Finanzinvestoren sind immer auf der Suche nach gewinnbringenden Anlagen. In einer Gesellschaft, die immer älter wird, haben sie ein lukratives Geschäftsfeld gefunden: Pflege und Gesundheit. Der Bedarf an Gesundheitsversorgung wächst. Die Finanzierung des Gesundheitssystems ist durch Krankenkassen abgesichert. Da ist die Rechnung ganz einfach: Wo der Bedarf wächst und die Finanzierung gesichert ist, liegt ein sicheres Geschäftsmodell.
Gleichzeitig sucht die Politik händeringend nach privatem Kapital, für notwendige Investitionen in Gesundheit und Pflege. Doch nicht alle Investoren leisten einen Beitrag zum Gesundheitssystem, der langfristig nachhaltig ist. Im Gegenteil! Es besteht die Gefahr, dass Patienten den Preis zahlen, wenn Gelder vor allem im Sinn der kurzfristigen Gewinnmaximierung aus dem Gesundheitsbereich zu Investoren abfließen – denn die Erfahrung zeigt, dass darunter häufig die Qualität der Versorgung leidet.
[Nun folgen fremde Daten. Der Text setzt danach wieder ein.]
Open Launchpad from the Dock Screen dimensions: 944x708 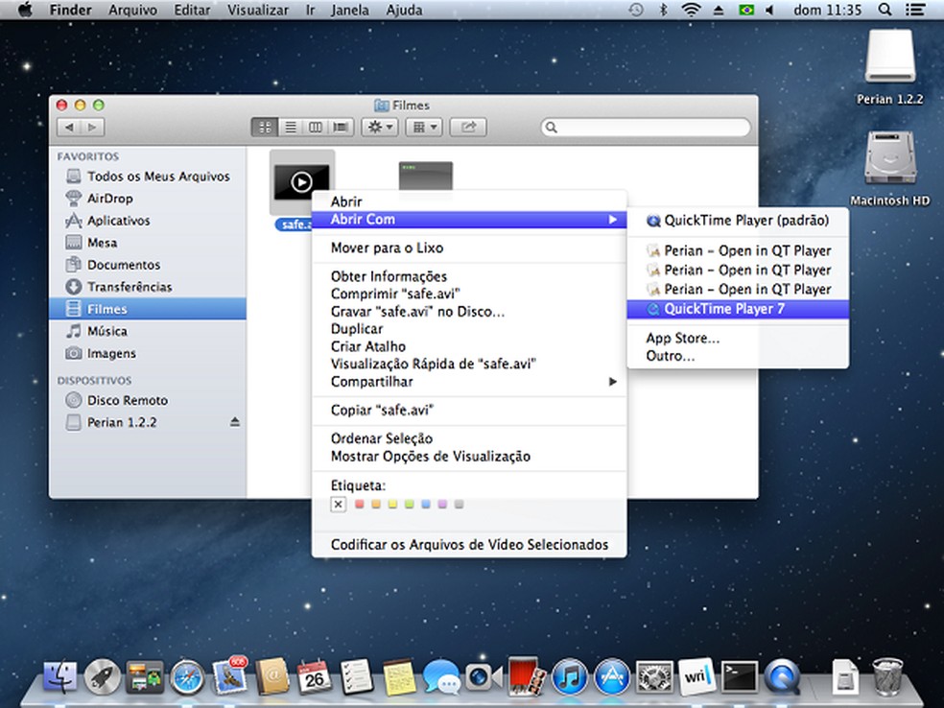coord(104,678)
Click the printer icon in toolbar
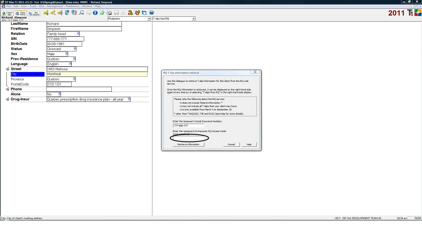422x231 pixels. coord(109,13)
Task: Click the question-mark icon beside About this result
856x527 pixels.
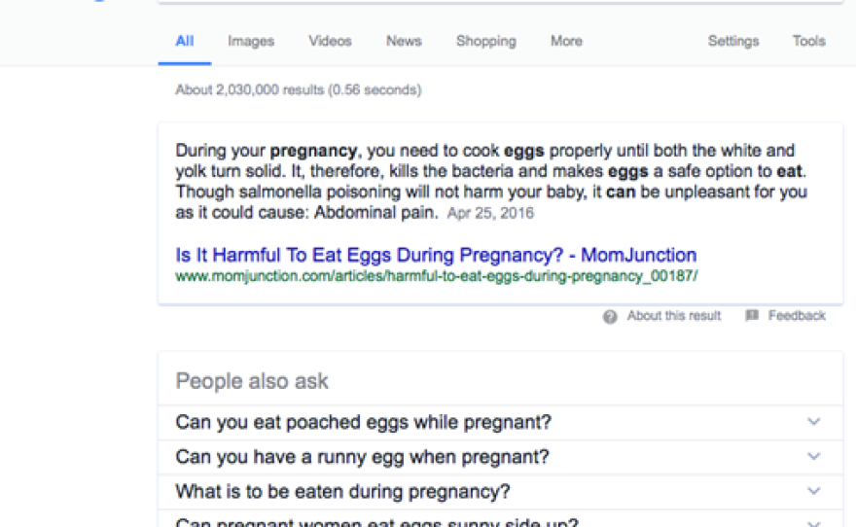Action: pyautogui.click(x=610, y=317)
Investoren arbeiten mit Finanztricks - zu Lasten des Staates

Private-Equity-Firmen haben Pflegeheime und Arztpraxen schon seit einigen Jahren auf ihren Einkaufslisten. Diese Investoren bündeln das Geld ihrer Anleger, meist von Pensionsfonds, und kaufen sich mithilfe von hohen Krediten in besonders lukrative Wirtschaftszweige ein. Dabei versprechen sie ihren Anlegern jährliche Renditen von zwanzig Prozent – was meist weit über dem liegt, was mit normalen wirtschaftlichen Mitteln zu erzielen ist. Deshalb müssen Private-Equity-Firmen Finanztricks anwenden.
Zum einem steigern Private-Equity-Firmen mithilfe von Krediten ihre Eigenkapitalrendite. Zum anderen bürden sie die Kreditlast den von ihnen aufgekauften Firmen auf – auf Kosten der Unternehmen, die dadurch plötzlich hochverschuldet sind. Wertvolle Vermögenswerte, wie der Immobilienbesitz, werden nach dem Aufkauf direkt aus dem Unternehmen herausgelöst. Gewinne werden über Gewinnverschiebungen und Steuervermeidungsstrategien direkt zu den Investoren transferiert, anstatt sie zu versteuern.
In der Regel stößt der Finanzinvestor das gekaufte Unternehmen nach fünf bis zehn Jahren wieder ab, entweder durch Verkauf oder einen Börsengang. Dann wollen nämlich auch die Anleger ihre Rendite ausgezahlt bekommen. Der Zyklus solcher Investoren ist ein auf kurzfristige Profite ausgelegtes Geschäftsmodell, das darauf beruht, ursprünglich gesunde Unternehmen mithilfe eines „ungesunden“ Geschäftsmodells auszupressen – zu Lasten der Patientinnen, der Belegschaft und der Gesundheitsversorgung.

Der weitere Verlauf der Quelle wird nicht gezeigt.